** Material to process follows **

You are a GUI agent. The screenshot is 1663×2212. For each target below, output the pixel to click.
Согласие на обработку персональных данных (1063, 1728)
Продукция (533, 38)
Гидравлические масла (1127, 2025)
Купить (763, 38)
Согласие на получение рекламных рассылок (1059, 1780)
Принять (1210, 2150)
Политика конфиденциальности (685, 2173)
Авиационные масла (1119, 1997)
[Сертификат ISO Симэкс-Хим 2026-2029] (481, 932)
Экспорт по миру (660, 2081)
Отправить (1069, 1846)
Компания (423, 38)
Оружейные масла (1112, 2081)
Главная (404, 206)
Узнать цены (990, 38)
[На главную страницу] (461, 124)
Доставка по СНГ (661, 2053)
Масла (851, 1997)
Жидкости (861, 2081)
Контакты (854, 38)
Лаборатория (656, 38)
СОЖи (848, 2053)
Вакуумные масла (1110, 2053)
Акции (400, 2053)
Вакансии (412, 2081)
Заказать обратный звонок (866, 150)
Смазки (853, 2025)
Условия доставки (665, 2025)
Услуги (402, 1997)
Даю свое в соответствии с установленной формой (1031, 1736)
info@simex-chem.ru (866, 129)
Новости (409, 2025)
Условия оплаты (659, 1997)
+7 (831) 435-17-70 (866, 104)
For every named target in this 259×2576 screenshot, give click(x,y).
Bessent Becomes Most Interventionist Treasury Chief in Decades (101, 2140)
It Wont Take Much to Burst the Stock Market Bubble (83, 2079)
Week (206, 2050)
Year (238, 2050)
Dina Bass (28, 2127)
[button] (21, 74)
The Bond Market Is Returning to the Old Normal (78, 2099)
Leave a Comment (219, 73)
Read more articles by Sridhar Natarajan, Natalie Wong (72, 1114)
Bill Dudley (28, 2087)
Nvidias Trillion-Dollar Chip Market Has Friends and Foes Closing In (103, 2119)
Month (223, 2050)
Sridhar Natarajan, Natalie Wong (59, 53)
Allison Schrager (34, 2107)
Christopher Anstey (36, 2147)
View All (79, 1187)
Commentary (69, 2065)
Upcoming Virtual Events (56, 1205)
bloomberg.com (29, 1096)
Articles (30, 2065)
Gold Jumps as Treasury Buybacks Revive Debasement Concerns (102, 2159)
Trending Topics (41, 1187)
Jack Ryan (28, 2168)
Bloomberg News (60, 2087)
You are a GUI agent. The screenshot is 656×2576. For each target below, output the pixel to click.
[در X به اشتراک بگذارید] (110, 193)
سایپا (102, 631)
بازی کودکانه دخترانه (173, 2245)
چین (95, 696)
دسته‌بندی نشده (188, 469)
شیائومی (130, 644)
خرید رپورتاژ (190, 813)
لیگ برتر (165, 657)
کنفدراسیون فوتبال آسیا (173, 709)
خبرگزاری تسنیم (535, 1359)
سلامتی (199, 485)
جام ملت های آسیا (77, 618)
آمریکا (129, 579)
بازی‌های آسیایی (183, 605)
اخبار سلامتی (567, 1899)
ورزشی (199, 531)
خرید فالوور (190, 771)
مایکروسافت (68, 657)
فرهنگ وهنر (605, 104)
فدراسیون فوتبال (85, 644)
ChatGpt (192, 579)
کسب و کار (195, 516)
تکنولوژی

** End of Material to process **

• [Activity]:
Restate verbatim all lines from the start of the data through the line containing "سایپا (102, 631)", with both ends kept.

• [Reply to the task]:
You are a GUI agent. The screenshot is 1663×2212. For each target below, output the pixel to click.
Согласие на обработку персональных данных (1063, 1728)
Продукция (533, 38)
Гидравлические масла (1127, 2025)
Купить (763, 38)
Согласие на получение рекламных рассылок (1059, 1780)
Принять (1210, 2150)
Политика конфиденциальности (685, 2173)
Авиационные масла (1119, 1997)
[Сертификат ISO Симэкс-Хим 2026-2029] (481, 932)
Экспорт по миру (660, 2081)
Отправить (1069, 1846)
Компания (423, 38)
Оружейные масла (1112, 2081)
Главная (404, 206)
Узнать цены (990, 38)
[На главную страницу] (461, 124)
Доставка по СНГ (661, 2053)
Масла (851, 1997)
Жидкости (861, 2081)
Контакты (854, 38)
Лаборатория (656, 38)
СОЖи (848, 2053)
Вакуумные масла (1110, 2053)
Акции (400, 2053)
Вакансии (412, 2081)
Заказать обратный звонок (866, 150)
Смазки (853, 2025)
Условия доставки (665, 2025)
Услуги (402, 1997)
Даю свое в соответствии с установленной формой (1031, 1736)
info@simex-chem.ru (866, 129)
Новости (409, 2025)
Условия оплаты (659, 1997)
+7 (831) 435-17-70 (866, 104)
For every named target in this 259×2576 screenshot, give click(x,y).
Bessent Becomes Most Interventionist Treasury Chief in Decades (101, 2140)
It Wont Take Much to Burst the Stock Market Bubble (83, 2079)
Week (206, 2050)
Year (238, 2050)
Dina Bass (28, 2127)
[button] (21, 74)
The Bond Market Is Returning to the Old Normal (78, 2099)
Leave a Comment (219, 73)
Read more articles by Sridhar Natarajan, Natalie Wong (72, 1114)
Bill Dudley (28, 2087)
Nvidias Trillion-Dollar Chip Market Has Friends and Foes Closing In (103, 2119)
Month (223, 2050)
Sridhar Natarajan, Natalie Wong (59, 53)
Allison Schrager (34, 2107)
Christopher Anstey (36, 2147)
View All (79, 1187)
Commentary (69, 2065)
Upcoming Virtual Events (56, 1205)
bloomberg.com (29, 1096)
Articles (30, 2065)
Gold Jumps as Treasury Buybacks Revive Debasement Concerns (102, 2159)
Trending Topics (41, 1187)
Jack Ryan (28, 2168)
Bloomberg News (60, 2087)
You are a GUI agent. The screenshot is 656×2576. For each target below, output the pixel to click.
[در X به اشتراک بگذارید] (110, 193)
سایپا (102, 631)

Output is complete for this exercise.